· SPRING /FALL 2013 | VOLUME 9 | ISSUE 1 ·

Rougarou, an online literary journal.

The Laundry Man

Dustin Hyman

I did surveillance for an hour before I went inside Fuzzy Suds. I tossed my denim Metallica jacket into an empty washing machine without soap. When the college kid left I was alone. I collected five loads of damp clothes and left.

I was in San Diego but the neighborhood looked like Tijuana. The next day I moved to La Jolla and stole more clothes.

I sold the stuff at a swap meet in Orange County. Nobody wanted my old skate shoes but they were willing to pay for the Polo shirts, Tommy Hilfiger pants and True Religion jeans. I made enough to fill the tank and eat a burrito.

I’ve always felt the need to move around, especially after getting punished by the law. I drove to Baja, Mexico with my dad after getting arrested for breaking and entering. The trip lasted three years.

I took a Winnebago across the country in 1998. It was a three month road-tour with a band called The Purple Buttholes. I’m the guy in the red headband: http://www.youtube.com/watch?v=i1LIAaeQVu4.

I told women I was the lead singer but my only job was to locate drugs in various cities across the country.

So the only way to go was north. Fuck it was my mantra.

All I had was my car: an unsmogged Mazda 626 with expired tags and peeling white paint. My only friends were junkies. My parents had money, so did my sister, but I was all out of sympathy loans. I began sleeping in my car.

I stole laundry for two days in Santa Barbara. Rich laundry. I sold the clothes in San Luis Obsipo and made three-hundred bucks. I bought whiskey and a gym membership to 24 Hour Fitness. I know what you’re thinking: a gym membership isn’t something that a person who sleeps in their car needs. But hear me out on this one.

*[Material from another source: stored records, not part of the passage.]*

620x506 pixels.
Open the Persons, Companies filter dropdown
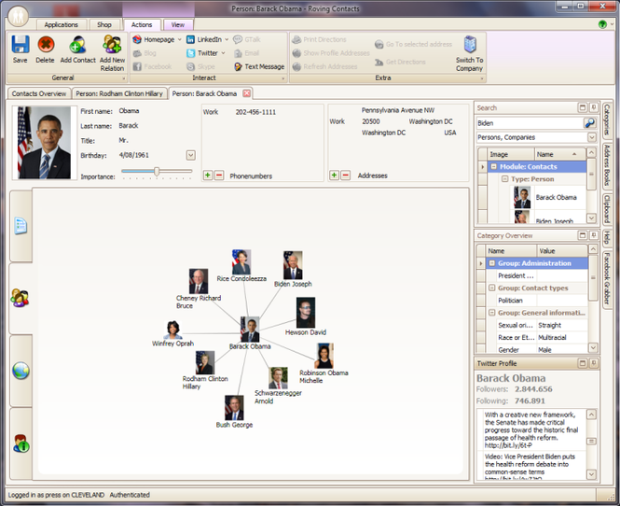click(591, 137)
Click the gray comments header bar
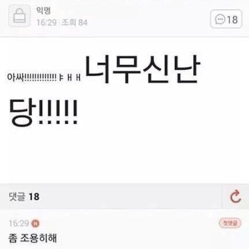This screenshot has height=249, width=249. (111, 197)
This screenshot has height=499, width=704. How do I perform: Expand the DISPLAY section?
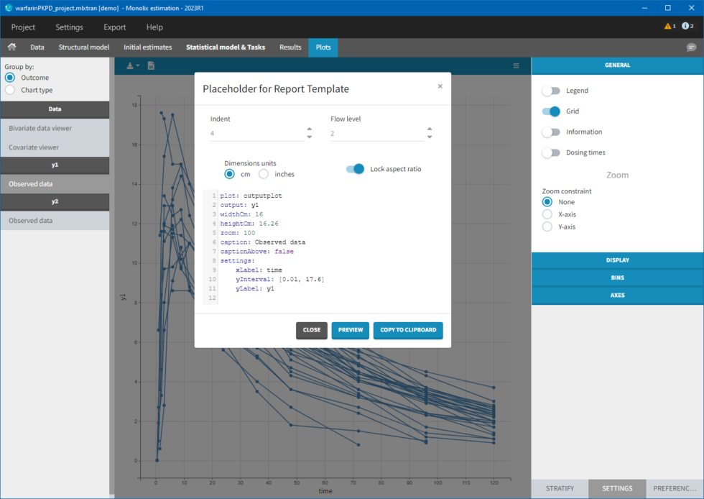coord(617,260)
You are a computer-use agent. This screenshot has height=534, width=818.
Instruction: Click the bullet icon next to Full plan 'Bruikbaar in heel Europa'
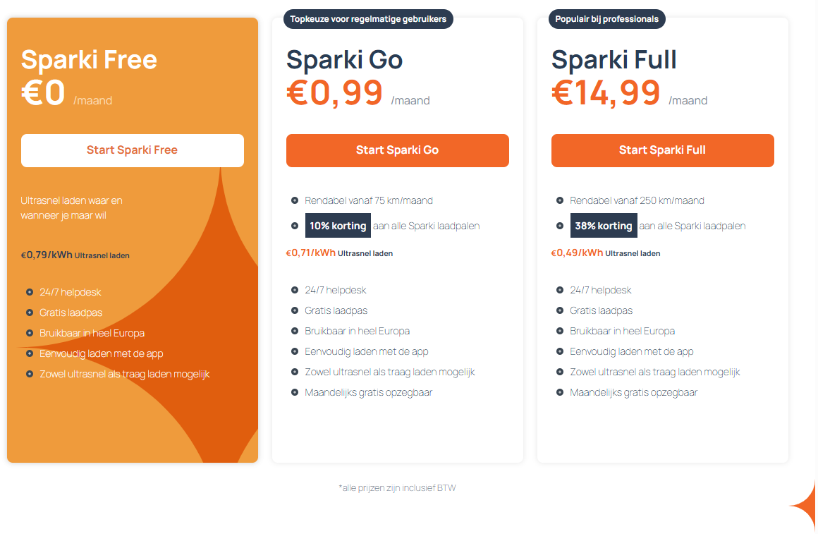pyautogui.click(x=560, y=331)
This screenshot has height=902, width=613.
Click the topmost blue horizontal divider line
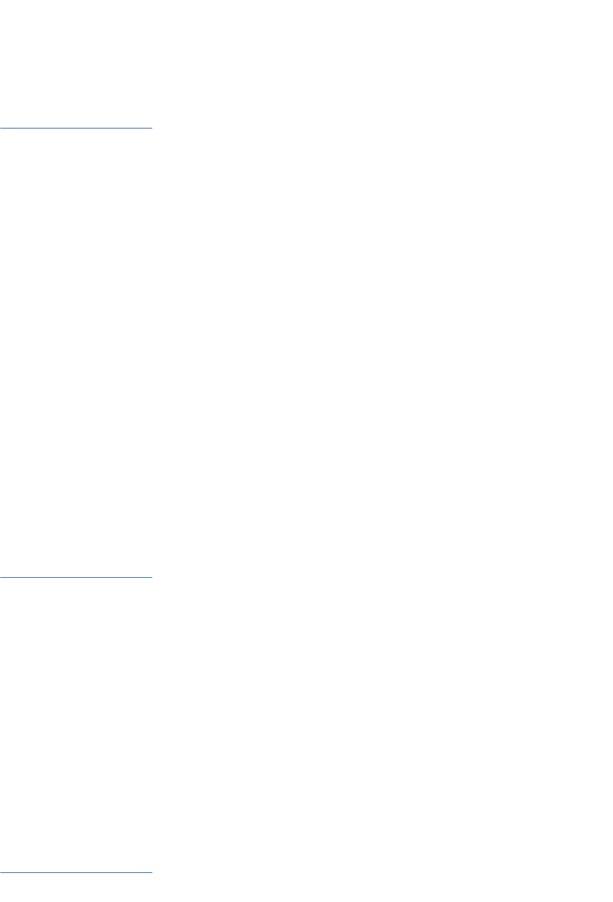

I once dated a girl who worked at 24 Hour Fitness. A personal trainer with red hair named Daisy…you do the math. Anyway, the gym has 137 locations in California. In my journey north, I came to know many of them. I took full advantage of the $29.99 monthly rate. After days on the road and sleeping in the backseat of my car, 24 Hour Fitness was like the Taj Mahal. I enjoyed thirty minute steaming hot showers, shaved, and took great long poops. I even exercised.

The first time I put on women’s clothing was only because all my other stuff was dirty. I was tired of dressing like a Republican anyway. It was raining that day in Salinas. I put on a long black dress and went inside a Denny’s. I walked into the women’s restroom with a chubby. When I saw my reflection in the window my cock went from six to midnight. It was a confidence thing and a sexual thing. My body felt great in that fucking dress.

My first time with a man: Bear Mountain Indian Casino. I was all cleaned up and smooth. Shaving my legs was a cathartic experience. It felt like scraping away dirt and age. I think women pretend hating to do it. I had a big brown wig from The Salvation Army and I stuffed little white hand towels inside my bra. I probably did my makeup twenty times before getting it right. But when the eye-liner wasn’t slutty and the red lipstick matched my shoes... I was fuckable.

There was only one guy with any style in the whole place. He had a Calvin Klein suit and four thousand dollars in chips. An easy mark.

“Wanna take a break old-man?”

He was about sixty.

“With you?” he asked.

“I don’t see anybody else...”

“You’re not my type,” he said.

I returned three hours later as a man. He was drunk and there was only two thousand dollars in chips.

“Mind if I watcha play?” I asked.

“Are you good luck?” he asked.

“I feel lucky.”

He studied my face. When he saw that I was serious, he raked all the chips into his pockets.

“Follow me,” he said. I was inside him three minutes later. The old man did coke until 4 a.m. Then he took some Valium and fell asleep. I grabbed half the coke and all the money. He preferred cocaine to cash anyway.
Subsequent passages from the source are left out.